Despite the performance gap, a June 2025 study by Bridgewater's AIA Labs and Thinking Machines showed that an open-source model fine-tuned with expert annotations beat frontier models on both accuracy and cost. The team fine-tuned Qwen3-235B on Tinker (Thinking Machines' managed fine-tuning API) using reinforcement learning (GRPO) with modifications: round-robin batching, CISPO loss, and on-policy distillation. Tasks included determining whether a news article is important for C-suite investors, whether a central bank document signals future rate changes, and where boilerplate begins in documents.

Scoring on an independent test set, frontier models averaged ~50% on simple prompts and 78.2% with expert prompts—below the 80% threshold set by investors. The fine-tuned Qwen achieved 84.7%, meaning it made 29.8% fewer errors than the best frontier model, with inference costs 13.8x lower.

However, the training process itself was not private. Bridgewater's expert annotations passed through Tinker's third-party service, relying on ZDR-level trust.

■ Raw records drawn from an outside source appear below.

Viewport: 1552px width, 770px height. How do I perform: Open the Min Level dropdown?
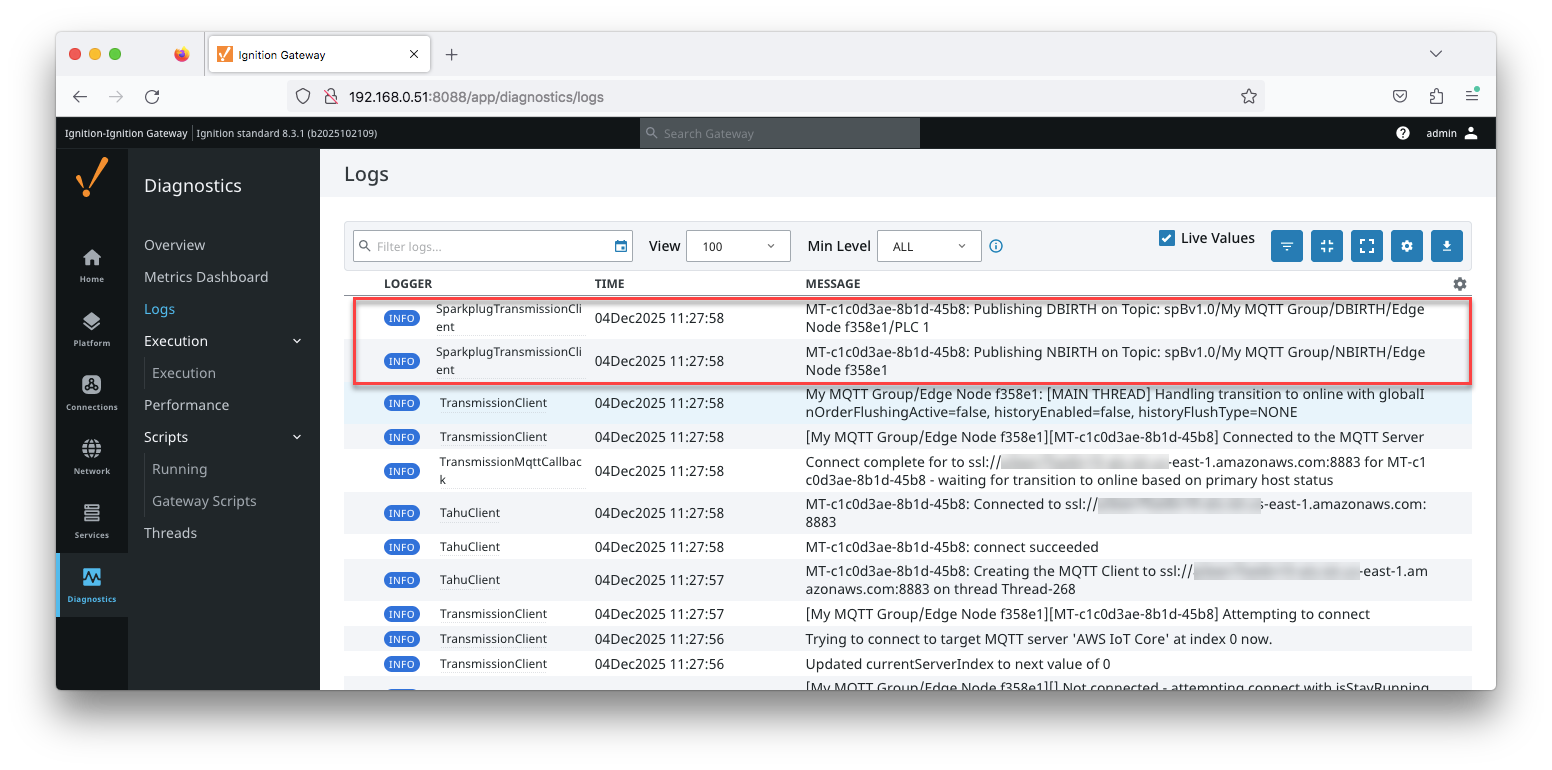coord(928,246)
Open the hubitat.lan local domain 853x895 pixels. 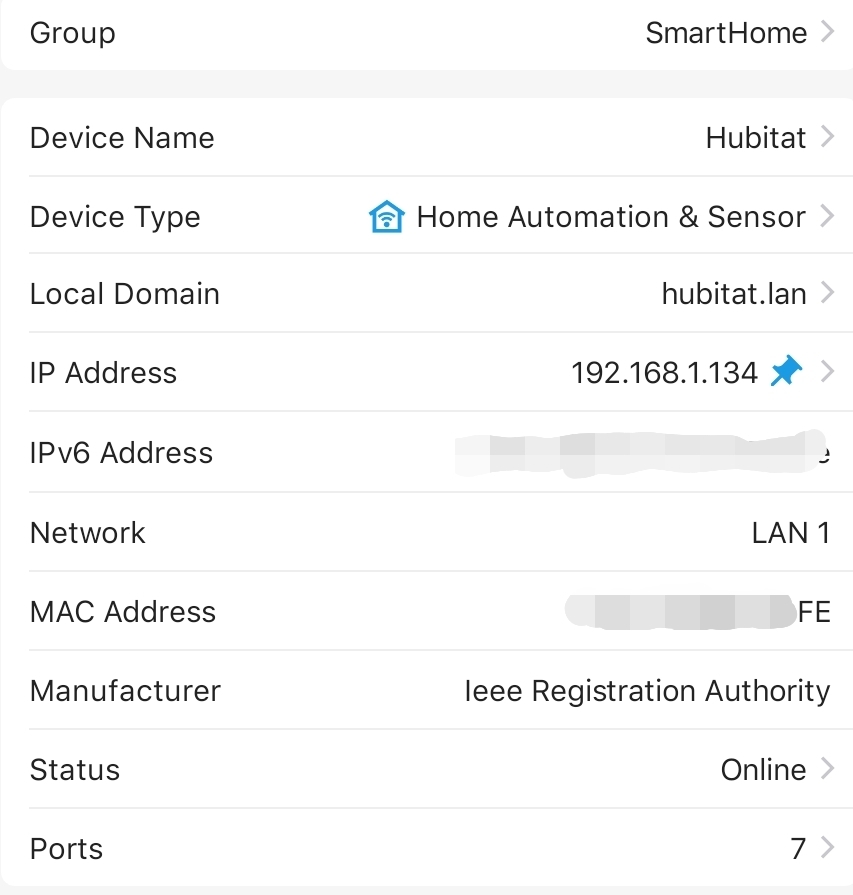[734, 294]
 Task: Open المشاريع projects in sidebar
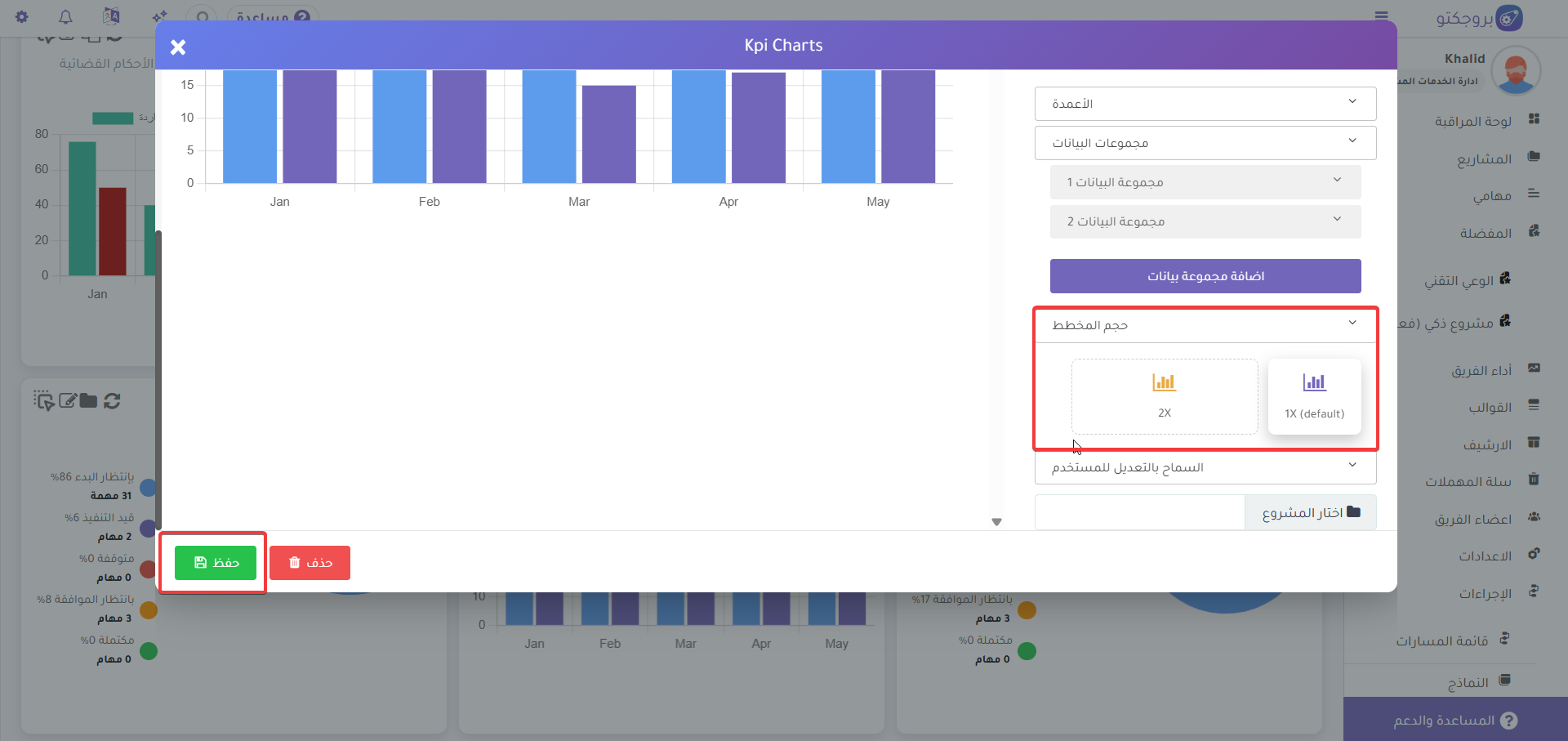[1484, 158]
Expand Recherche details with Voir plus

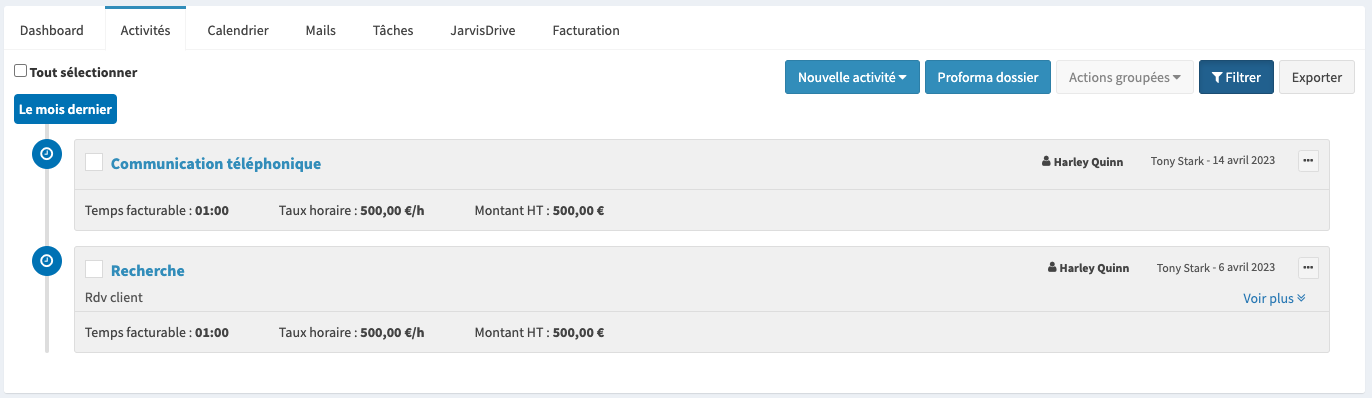[x=1274, y=298]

For buyers who want the same recipe without trust assumptions, options are limited. In March 2025, Workshop Labs and Tinfoil released Silo, a post-training stack running inside a Tinfoil enclave on a single 8-GPU node, with keys controlled by the customer. Enclave overhead was just 11 minutes for a two-hour training run. The stack can fit a trillion-parameter model (Kimi K2 Thinking) by freezing base weights and training only small adapters. Workshop Labs was acquired by Thinking Machines a month later, bringing the components for a fully enclaved RL loop under one roof.

The Harness Layer Problem

All these mechanisms protect the path from prompt to model, but agent-based workflows introduce external tool calls that create new plaintext destinations. A calendar server reads schedule queries; a database server reads search queries; a search engine receives plaintext queries. The mainstream solution remains protocol-level: companies like Runlayer and MintMCP use a central gateway to mask PII and log all calls, but tool servers still read plaintext to respond.

Structural solutions are emerging for the middle layer. Phala hosts MCP servers inside TEEs, covering wallets, code execution, and data sources, allowing users to verify privacy claims via attestation. However, TEE-hosted tools still send plaintext queries to the service provider—the enclave seals the messenger, not the destination.

Only a few destinations can answer without reading plaintext, limited to structured queries. Apple's Private Information Retrieval lets iPhones check numbers against a spam database without revealing the number. Microsoft uses the same scheme for passwords in Edge. MongoDB's Queryable Encryption allows equality and range matching on ciphertext. For open-ended search, the best current answer is trust: Brave promises zero data retention on its 400-billion-page index, but it remains at the protocol level. Exa is building a search engine with similar promises. Verifiable encrypted search remains in the lab.